Inflation is also considered a reason for economic bubble as the prices increase on yearly basis; investors tend to purchase commodities to avail expected appreciation in the prices. Much of the investors' interest is developed because of their own intuition and expectation. When expectations about future value appreciations become pervasive, more investors tend to invest, hence creating economic bubble.
An economic bubble cause immense demand and supply of money which is generally temporary. When bubble start to unravel, a contraction take place to reduce the excess, which decrease the prices and investors suffer losses. The recent housing bubble also showed such signs, where investors heavily invested in houses causing the prices to increase, followed by depreciation in prices. A number of investors filed for bankruptcy, causing the market to collapse.

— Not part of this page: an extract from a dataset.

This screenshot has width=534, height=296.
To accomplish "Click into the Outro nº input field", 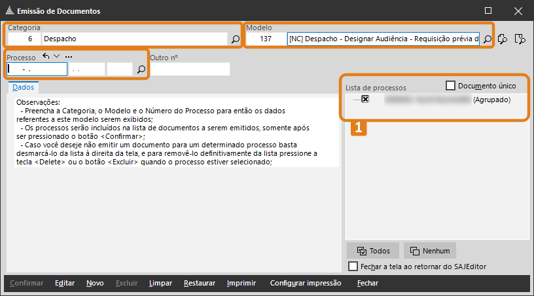I will point(190,69).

The inception of dot-com was revolutionary to the securities market, where information was readily available to an average investor. The availability of information to investors on the internet attracted many to invest. The ease with which securities could be traded compelled many people to invest in the market. Prices soared up as people considered internet as a new way of doing business. The dot-com proliferation, forced companies to connect with people through internet. This increase in investors and availability of information online became the primary reason of bubble, where supply of money was excessive and there were limited securities to invest in. The internet companies projected to make high returns in the future. Although billions of dollars were processed through this period, the companies could not fulfill the investor's expectation and the bubble started to fade away.The repercussion of the bubble had profound effects, the investors lost their money and internet companies started to collapse. The reason for this economic bubble was that investors overvalued the cash flows of internet companies.
As many start-up dot-coms made their way into the new-economy, the speculation that the Internet was revolutionizing the way to do business started to gain strength encouraging many more companies to go on-line. The companies who took the initiative to publize their policies and to share financial information online gained strength, which positively affected their stock prices.

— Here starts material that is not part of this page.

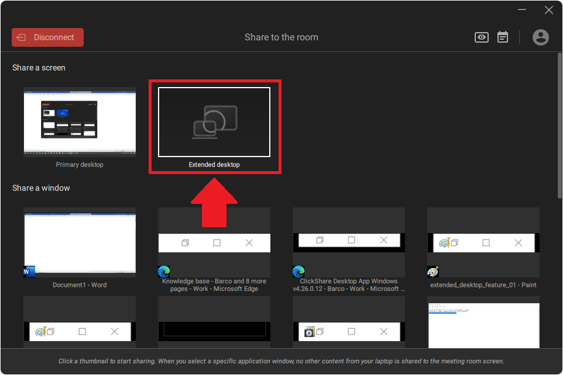Click the Edge icon on Knowledge base thumbnail
The height and width of the screenshot is (375, 563).
pos(164,272)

In the same manner, housing bubble also underwent dramatic increase in value of real property. People expected persistent increase in the future value of real property and due to low interest rate and lenient borrowing conditions, a number of people invested in real property. However, the outcomes were against investor's expectation and they lost their investment.
Housing bubbles may occur in local or global real estate markets. The recent housing bubble also incepted mortgage crisis. The major reason of housing bubble being low interest rates and lenient borrowing conditions, the financial institutions are now suffering deficits and collections problems. During the economic bubble, when prices were increasing financial institutions dispensed excessive money without examining credit history, which allowed even the non-eligible to borrow money and invest in the market. However, when the bubble started to contract, investors could not get the expected return to pay back their lenders, thus the market collapsed.
As the bubble matures appreciation in prices continue because of increase in the number of investors and also the demand. Housing bubble followed by decrease in home prices deeply affected the investors as they paid more than original value of the asset and their debt is more than equity. The major causes of the housing bubble are low interest rates, lenient lending standards, and speculations about high returns.